Admitting that the impact of the codes will not be felt at a law-making level, meaning compliance burdens will not increase, Spangler stresses that lawyers working in the funds world should ignore the codes at their peril.

“The fact that these industries are evolving very rapidly means the codes will benefit lawyers because they will help generate an understanding of what should and shouldn’t be done,” he says. “These are not primarily legal issues, but the codes are very important because they will influence a lot of questions we might have to ask, or have to answer.

“Lawyers can’t ignore this,” he stresses.

The ultimate aim of the codes is to make alternative investment vehicles disclose information on their largest portfolio companies. Arguments can be made that, by definition, private equity vehicles and hedge funds should not be required to make such disclosures. However, SJ Berwin partner Simon Witney points out that it is precisely the coming of age of these markets that has led to demands for greater transparency and, by extension, accountability.

Certainly it is not the funds’ investors who stand to benefit from the release of information – the professional investors these products attract can request, and are granted, high-level meetings with their managers almost at will. As the alternative investment markets have grown and matured their investment targets have changed too. And this really is the crux: with every member of UK plc being a potential buyout or hedge fund target, it is the average man on the street who has the right to access information on these companies.

“Trade unions do have a legitimate interest in what a company like Alliance Boots is doing,” says Witney. “People in the street have a stake in these companies too.
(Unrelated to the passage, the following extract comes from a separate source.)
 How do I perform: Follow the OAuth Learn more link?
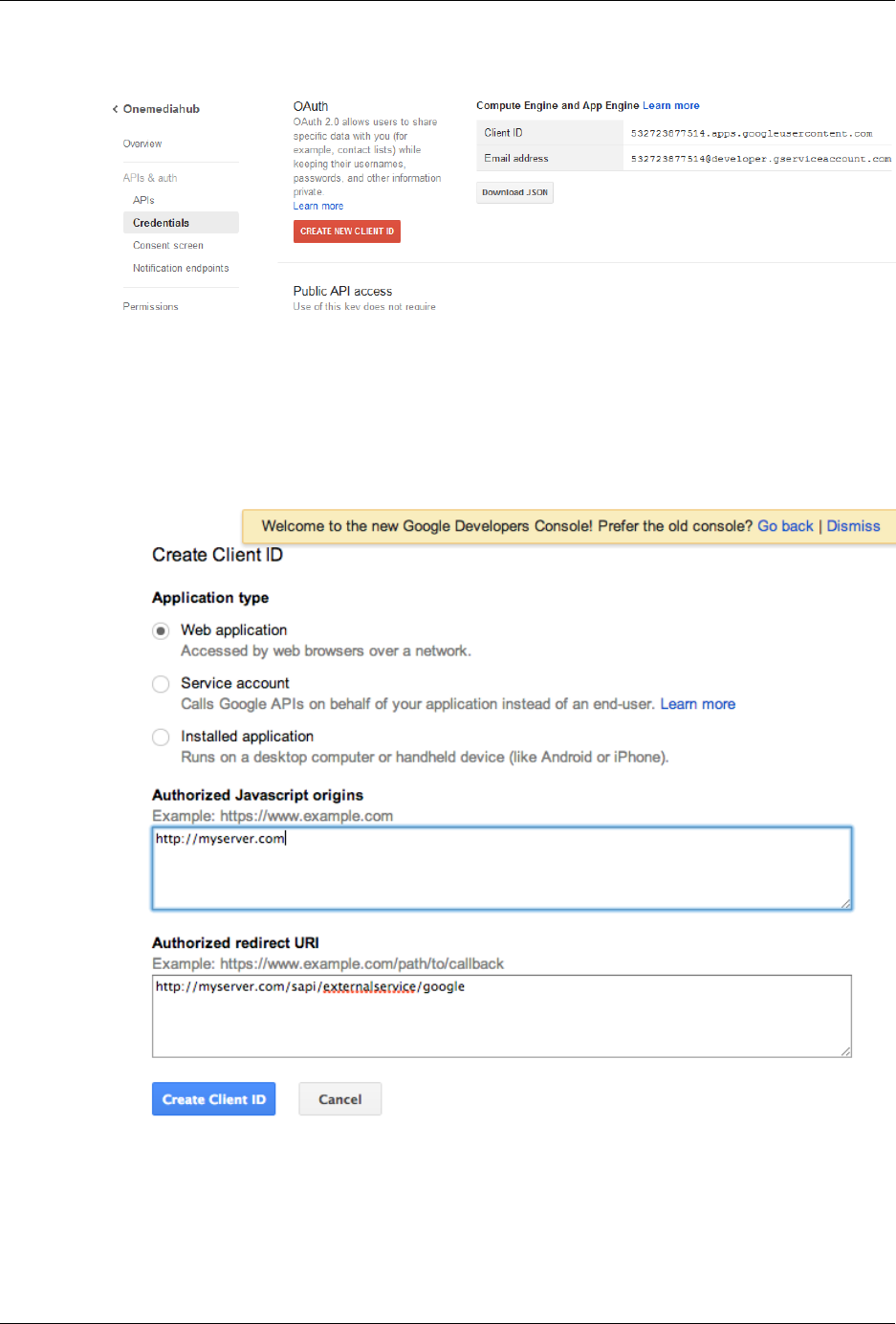tap(318, 207)
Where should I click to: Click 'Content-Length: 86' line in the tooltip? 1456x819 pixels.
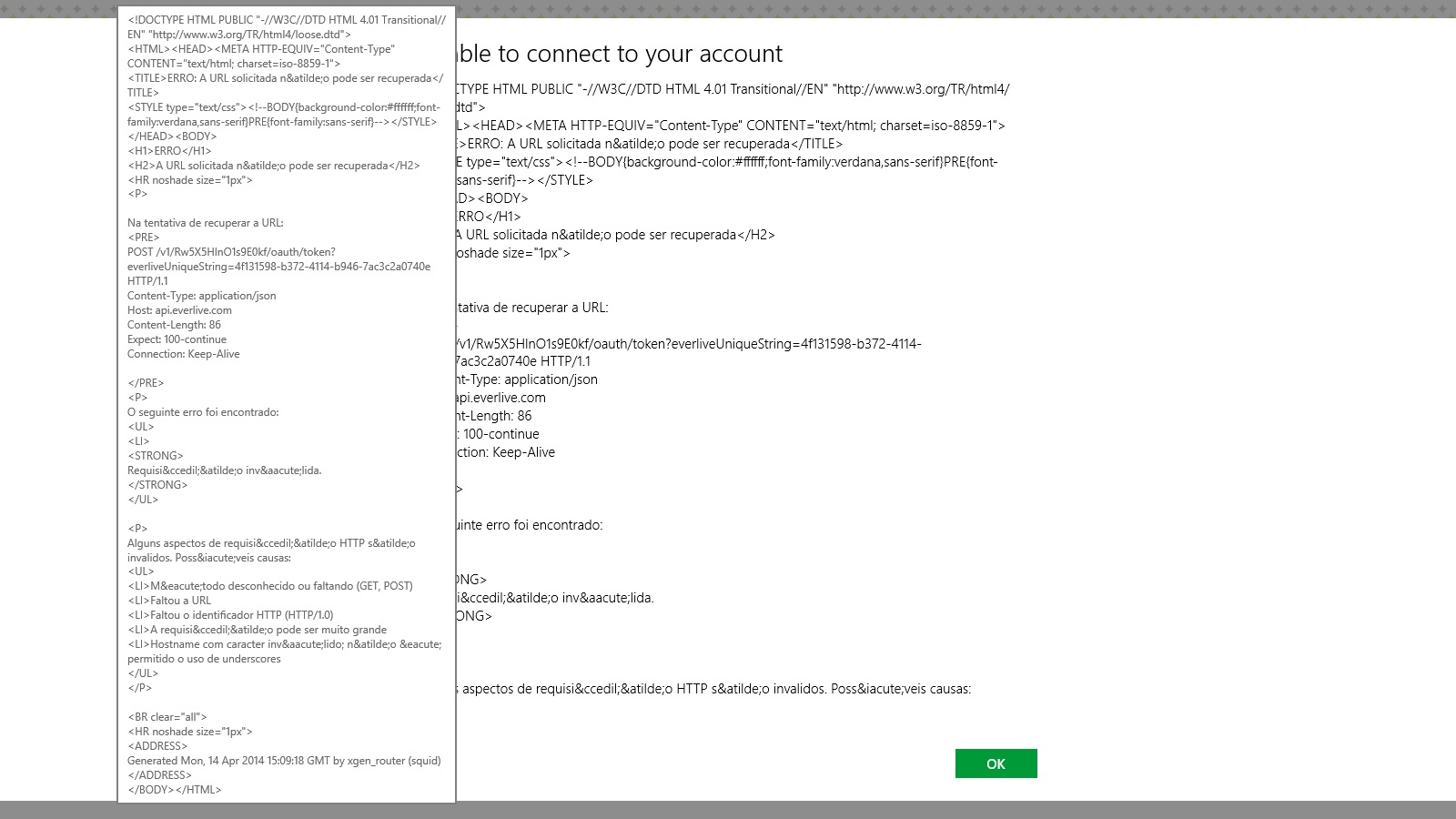point(174,325)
They have been asking why customers, suppliers, trade unions, employees and the media should have less information about a company just because it has been taken private.”

A no-brainer, surely? But the voluntary nature of the codes calls their status into question. The British Private Equity and Venture Capital Association will implement the private equity code of conduct and is currently looking at ways of monitoring how companies adhere to it. Meanwhile, a hedge fund working group, featuring representatives from the industry’s major players, has been set up to do the same.

But ultimately they will be undertaking exercises in futility if hedge funds and buyout houses decide not to opt in. It is all very well to either comply with a code or explain why you are not, but if you can ignore it altogether, the entire process is rendered pointless.

Witney disagrees. “It’s voluntary but it’s expected that most of the large buyout houses will sign up to it,” he says. “The fact it’s voluntary is a good thing because if it’s mandatory then it has to be done by legislation and that would result in a much more inflexible set of rules.”

The problem with codes, and something financial services lawyers are discovering when tackling the FSA’s move towards principles-based regulation (as detailed in this column on 18 June), is that they create a lot of grey areas. And if there are two industries that do not need any more shading, it is hedge funds and private equity.

The mooting of these codes stems from growing political unrest and is an ingenious way of staving off political intervention. Great in theory, but potentially useless in practice – ultimately they are a half measure designed to shun legislation.

The hope is that they will achieve their aim of shedding light on the respective industries, otherwise political pressure will again begin to mount. When it does, given that politicians love to legislate, rules will almost certainly follow.

And if the drafting of a hefty rulebook is required, not to mention the time-consuming implementation and monitoring that will ensue, that can only be good news for lawyers.